Mme Bakar, qui a conclu son témoignage le 7 février, a été en grande partie contre-interrogée par la défense sur les attaques présumées lors de séances à huis clos. Selon les rapports d’enquête de son équipe, que les procureurs ont admis en tant qu’éléments de preuve, des crimes généralisés avaient été signalés, notamment des massacres, des viols, des enlèvements, des pillages et des destructions dans la région d’Ituri, dont un grand nombre avait été attribué aux troupes de l’UPC.
Entretemps, la 69ème personne appelée à témoigner à l’encontre de M. Ntaganda s’est présentée à la barre mardi après-midi. Dans une décision rendue oralement hier, les juges ont accordé au témoin P857 des mesures de protection, notamment l’utilisation d’un pseudonyme et la déformation numérique de la voix et du visage lors de la diffusion publique de son témoignage, bien qu’ils aient critiqué le fondement de l’affirmation de l’accusation selon laquelle le témoin était confronté à des risques de sécurité.
Les juges ont déclaré que l’accusation n’avait apporté aucun « fondement objectif » pour soutenir que le témoin était confronté à des représailles s’il témoignait en public. Ils ont indiqué que le seul document fourni par l’accusation en appui de sa demande de mesures de protection n’était basée « que » sur la propre évaluation du témoin.

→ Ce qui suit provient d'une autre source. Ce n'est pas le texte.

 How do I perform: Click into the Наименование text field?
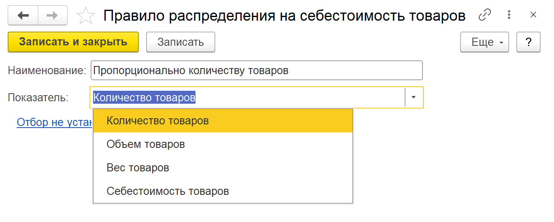(x=257, y=70)
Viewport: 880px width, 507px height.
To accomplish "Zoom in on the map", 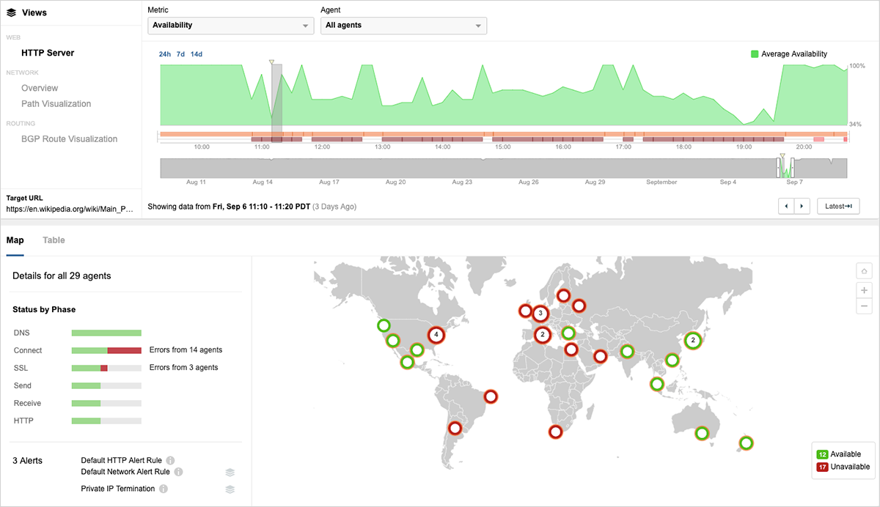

Les juges ont néanmoins précisé qu’ils étaient convaincus qu’un risque justifiait des mesures de protection, en se basant sur une évaluation de l’Unité d’aide aux victimes et aux témoins (VWU) relative à la localisation du témoin P857 et au risque potentiel accru si son identité était connue du public.
Selon la demande de mesures de protection faite par l’accusation, le témoin P857 est un civil Lendu qui a assisté aux attaques de l’UPC sur les villes de Kobu et de Bambu et qui témoignera sur les morts résultant des attaques.
Les avocats représentant M. Ntaganda se sont opposés à la demande de mesures de protection déposée par l’accusation, soutenant que le témoin P857 n’avait pas exprimé initialement d’inquiétudes mais avait seulement demandé ces mesures après que les procureurs l’aient informé de leur existence.
Ntaganda est jugé pour des crimes commis par lui-même et par les combattants de l’UPC qui appartenaient majoritairement à l’ethnie Hema. Les procureurs ont déclaré que M. Ntaganda et l’UPC visaient les communautés ethniques rivales, en particulier les Lendu. Les procureurs ont également soutenu que, sous le commandement de M. Ntaganda, l’UPC utilisait le viol pour persécuter et terroriser les civils pendant les hostilités. L’accusé aurait abattu en personne un prêtre à Mongbwalu. M. Ntaganda a nié l’ensemble des charges retenues à son encontre, arguant qu’il avait lutté pour le retour à la paix et la réinstallation des réfugiés.
Le ‘témoin P857 poursuivra sa déposition demain matin.